— What you need to do —
Each entry below should be retyped exactly as given.

Entries taken from a collection
++++
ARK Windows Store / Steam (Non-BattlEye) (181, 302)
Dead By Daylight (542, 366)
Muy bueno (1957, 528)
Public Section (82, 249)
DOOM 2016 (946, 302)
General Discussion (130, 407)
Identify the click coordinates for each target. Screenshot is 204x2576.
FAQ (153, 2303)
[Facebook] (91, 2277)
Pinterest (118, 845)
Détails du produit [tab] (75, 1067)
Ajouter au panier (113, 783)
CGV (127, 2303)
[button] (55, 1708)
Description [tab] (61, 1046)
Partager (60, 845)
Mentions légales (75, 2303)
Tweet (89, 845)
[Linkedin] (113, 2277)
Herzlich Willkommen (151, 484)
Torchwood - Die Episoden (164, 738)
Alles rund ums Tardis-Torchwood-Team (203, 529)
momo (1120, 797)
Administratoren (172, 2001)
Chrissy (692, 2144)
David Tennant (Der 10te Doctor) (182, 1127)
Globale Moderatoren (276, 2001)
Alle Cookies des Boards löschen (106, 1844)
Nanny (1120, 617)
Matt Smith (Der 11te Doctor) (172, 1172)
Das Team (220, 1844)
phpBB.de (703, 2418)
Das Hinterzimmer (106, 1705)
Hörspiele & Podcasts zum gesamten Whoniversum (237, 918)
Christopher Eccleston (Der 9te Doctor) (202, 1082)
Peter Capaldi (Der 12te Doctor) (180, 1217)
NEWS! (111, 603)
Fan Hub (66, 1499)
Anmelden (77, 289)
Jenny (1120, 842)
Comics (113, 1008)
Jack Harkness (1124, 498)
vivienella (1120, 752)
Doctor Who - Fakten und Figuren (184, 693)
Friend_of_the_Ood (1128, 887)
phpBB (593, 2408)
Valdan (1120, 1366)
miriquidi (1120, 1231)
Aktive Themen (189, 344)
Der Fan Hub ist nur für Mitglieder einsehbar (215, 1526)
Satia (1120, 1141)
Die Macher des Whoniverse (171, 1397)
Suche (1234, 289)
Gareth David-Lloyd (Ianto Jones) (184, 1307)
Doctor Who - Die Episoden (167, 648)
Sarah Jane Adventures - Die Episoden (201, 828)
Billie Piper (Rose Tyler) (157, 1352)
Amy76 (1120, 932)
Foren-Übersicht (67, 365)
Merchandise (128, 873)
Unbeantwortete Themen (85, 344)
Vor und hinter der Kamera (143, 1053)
++++
— Expected answer —
ARK Windows Store / Steam (Non-BattlEye) (181, 302)
Dead By Daylight (542, 366)
Muy bueno (1957, 528)
Public Section (82, 249)
DOOM 2016 (946, 302)
General Discussion (130, 407)
Identify the click coordinates for each target. Screenshot is 204x2576.
FAQ (153, 2303)
[Facebook] (91, 2277)
Pinterest (118, 845)
Détails du produit [tab] (75, 1067)
Ajouter au panier (113, 783)
CGV (127, 2303)
[button] (55, 1708)
Description [tab] (61, 1046)
Partager (60, 845)
Mentions légales (75, 2303)
Tweet (89, 845)
[Linkedin] (113, 2277)
Herzlich Willkommen (151, 484)
Torchwood - Die Episoden (164, 738)
Alles rund ums Tardis-Torchwood-Team (203, 529)
momo (1120, 797)
Administratoren (172, 2001)
Chrissy (692, 2144)
David Tennant (Der 10te Doctor) (182, 1127)
Globale Moderatoren (276, 2001)
Alle Cookies des Boards löschen (106, 1844)
Nanny (1120, 617)
Matt Smith (Der 11te Doctor) (172, 1172)
Das Team (220, 1844)
phpBB.de (703, 2418)
Das Hinterzimmer (106, 1705)
Hörspiele & Podcasts zum gesamten Whoniversum (237, 918)
Christopher Eccleston (Der 9te Doctor) (202, 1082)
Peter Capaldi (Der 12te Doctor) (180, 1217)
NEWS! (111, 603)
Fan Hub (66, 1499)
Anmelden (77, 289)
Jenny (1120, 842)
Comics (113, 1008)
Jack Harkness (1124, 498)
vivienella (1120, 752)
Doctor Who - Fakten und Figuren (184, 693)
Friend_of_the_Ood (1128, 887)
phpBB (593, 2408)
Valdan (1120, 1366)
miriquidi (1120, 1231)
Aktive Themen (189, 344)
Der Fan Hub ist nur für Mitglieder einsehbar (215, 1526)
Satia (1120, 1141)
Die Macher des Whoniverse (171, 1397)
Suche (1234, 289)
Gareth David-Lloyd (Ianto Jones) (184, 1307)
Doctor Who - Die Episoden (167, 648)
Sarah Jane Adventures - Die Episoden (201, 828)
Billie Piper (Rose Tyler) (157, 1352)
Amy76 (1120, 932)
Foren-Übersicht (67, 365)
Merchandise (128, 873)
Unbeantwortete Themen (85, 344)
Vor und hinter der Kamera (143, 1053)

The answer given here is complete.